Physical Activity
Being physically active has health and wellbeing benefits for people of all ages. How much exercise is recommended changes according to how old we are. For example children and young people should aim for an hour a day of moderate to vigorous physical activity, whereas older adults over 65 years of age are recommended to do 30 minutes a day of moderate intensity exercise.
Physical activity comes in many forms – it is anything which gets your body moving, makes your heart beat a bit harder, and makes you breathe faster. This might be something at home like mowing the lawn or cleaning the house, or it could be a structured activity like sport. It might even be something you do every day like walk to the bus stop or walk to school or work.
Being physically active also has benefits on wellbeing.
This is because exercise releases chemicals like serotonin and endorphins that improve your mood.
Exercise also helps you to think more clearly by pumping blood to the brain. It also improves memory – regular exercise can increase the size of the part of the brain responsible for memory.
Physical activity is important as we get older too – it can help prevent some of the health problems that come with age, and helps to maintain muscle strength, balance and independence with activities.
Older adults who eat well and exercise regularly are more often able to stay living at home independently.
Meals on Wheels meals that comply with the
National Meal Guidelines provide nutritionally balanced meals that meet the energy and protein needs of older adults and can assist with maintaining good nutritional status, and thus keeping people living in their own homes for longer.
Exercise recommended for children and young people (5 to 17 years)
Recommend child and young people do at least 60 minutes each day of moderate to vigorous physical activity. This doesn’t have to be a 60 minute session at once it can be several shorter sessions throughout the day.

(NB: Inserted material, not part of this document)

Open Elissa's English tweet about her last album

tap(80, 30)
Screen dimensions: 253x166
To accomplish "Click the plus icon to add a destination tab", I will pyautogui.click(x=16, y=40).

As part of the 60 minutes of daily activity, we recommend children and young people include muscle and bone strengthening activities 3 days per week.
Moderate to vigorous physical can include:
Football, basketball, netball, bike riding, swimming and dancing.
Muscle-strengthening activities can include:
Running climbing, swinging on monkey bars, sit-ups, push-ups and yoga.
Light physical activity activities can include:
Walking to school, walking the dog, going to the park with friends and helping around the house.
Exercises recommended for adults (18 to 64 years)
Each week it is recommended that adults should either do:
· 2.5 to 5 hours of moderate intensity physical activity including swimming, mowing the lawn, brisk walking and golf.
· 1.25 to 2.5 hours of vigorous intensity physical activity including jogging, fast cycling and team sports such as soccer or netball.
Exercises recommended for older Australians (65 years and over)
It is recommended to strengthen bones and muscles older Australians aged 65 and older should participate in strength activities 2 times a week.
Moderate Exercise is beneficial for your heart, lungs and blood vessels. Moderate exercise include:
Brisk walking, swimming, golf with no cart, aerobics or water aerobics, yard and garden work, tennis, mopping and vacuuming.
Strength Activities can help you maintain muscle and bone strength. Strength exercises can include:
Weight, strength or resistance training, lifting and carrying for example groceries or small children, climbing stair and moderate yard work such as digging and shifting soil.
Flexibility Activities can help you move easier. Flexible activities can include:
Tai chi, bowls either indoor or outdoor, yoga, dancing, stretching exercises, mopping and vacuuming.
Balancing Activities can prevent falls and injuries. Balancing activities can include:
Side leg raises, half squats and heel raises.
Meals on Wheels meals that comply with the National Meal Guidelines provide nutritionally balanced meals that meet the energy and protein needs of older adults and can assist with maintaining good nutritional status.
Keeping people living in their own homes for longer.